Interested in documenting prey delivered to nestlings, I stationed myself and volunteers in range of the nest boxes with binoculars where we attempted to identify prey being delivered and monitoring provisioning rates. That proved to be difficult, as most prey items were so small it was almost impossible to identify them, and the kestrels moved faster than we had expected making it difficult to focus on the prey items. That’s when I knew it was time to go back to the drawing board. I installed a motion-activated camera for my last nest box to document prey items as the adults brought back prey to the nest boxes and this proved to be the solution I was looking for! Even though I installed the camera in the middle of the nesting cycle at only one nest box, I documented the prey deliveries to the young from 15 days old to fledging.

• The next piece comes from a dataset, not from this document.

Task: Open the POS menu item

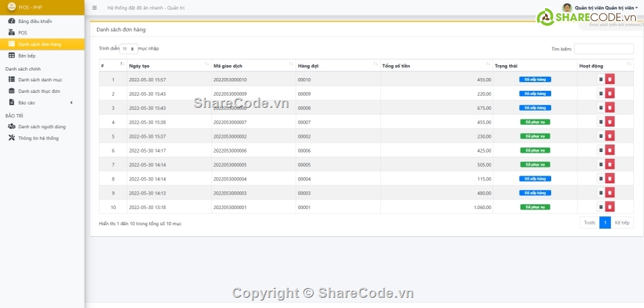Action: pos(23,33)
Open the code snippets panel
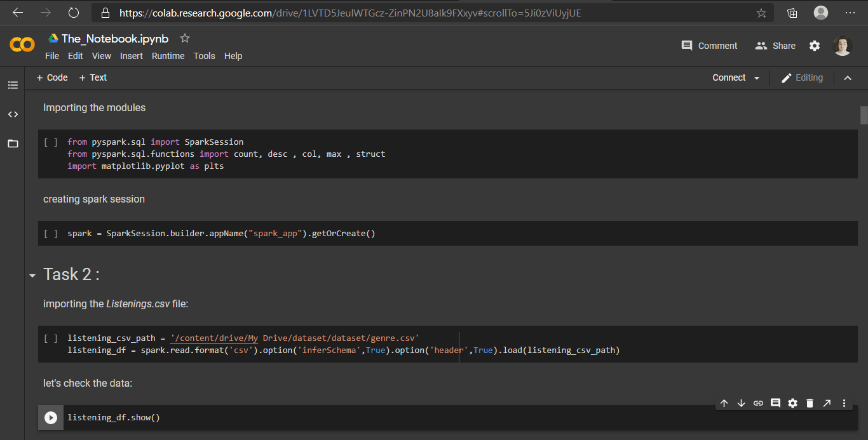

An adult female kestrel delivering a Western Fence Lizard to her young.
Unfortunately, that was also the same time the County wildfire decided to hit, and the property hosting the nest box was evacuated. I was unable to access the camera and nest box for a couple weeks due to the smoke. Luckily, the fire was finally controlled, and I was able to get in to assess the damage. All nestlings had survived but were slightly underdeveloped likely due to a decrease in prey delivery during the fire. Amazingly, the camera batteries hadn’t died, and I captured the smoke of the fire descending on the nest box. I was also able to see that the parents were still delivering to the young and were, hopefully, making up for the period of slower deliveries.
The visible layer of smoke and glowing sun visible from the nest box camera on the second day of the County Fire.
After a week more of development, three of the young successfully fledged, which was captured on camera. After the successful implementation of the motion-activated camera on one nest box, next season I will be installing cameras on all of the occupied nest boxes in order to document prey items delivered to the nestlings and capture any other interesting behavior.
A “leap of faith” as one of the nestlings leaves the nest box for the first time.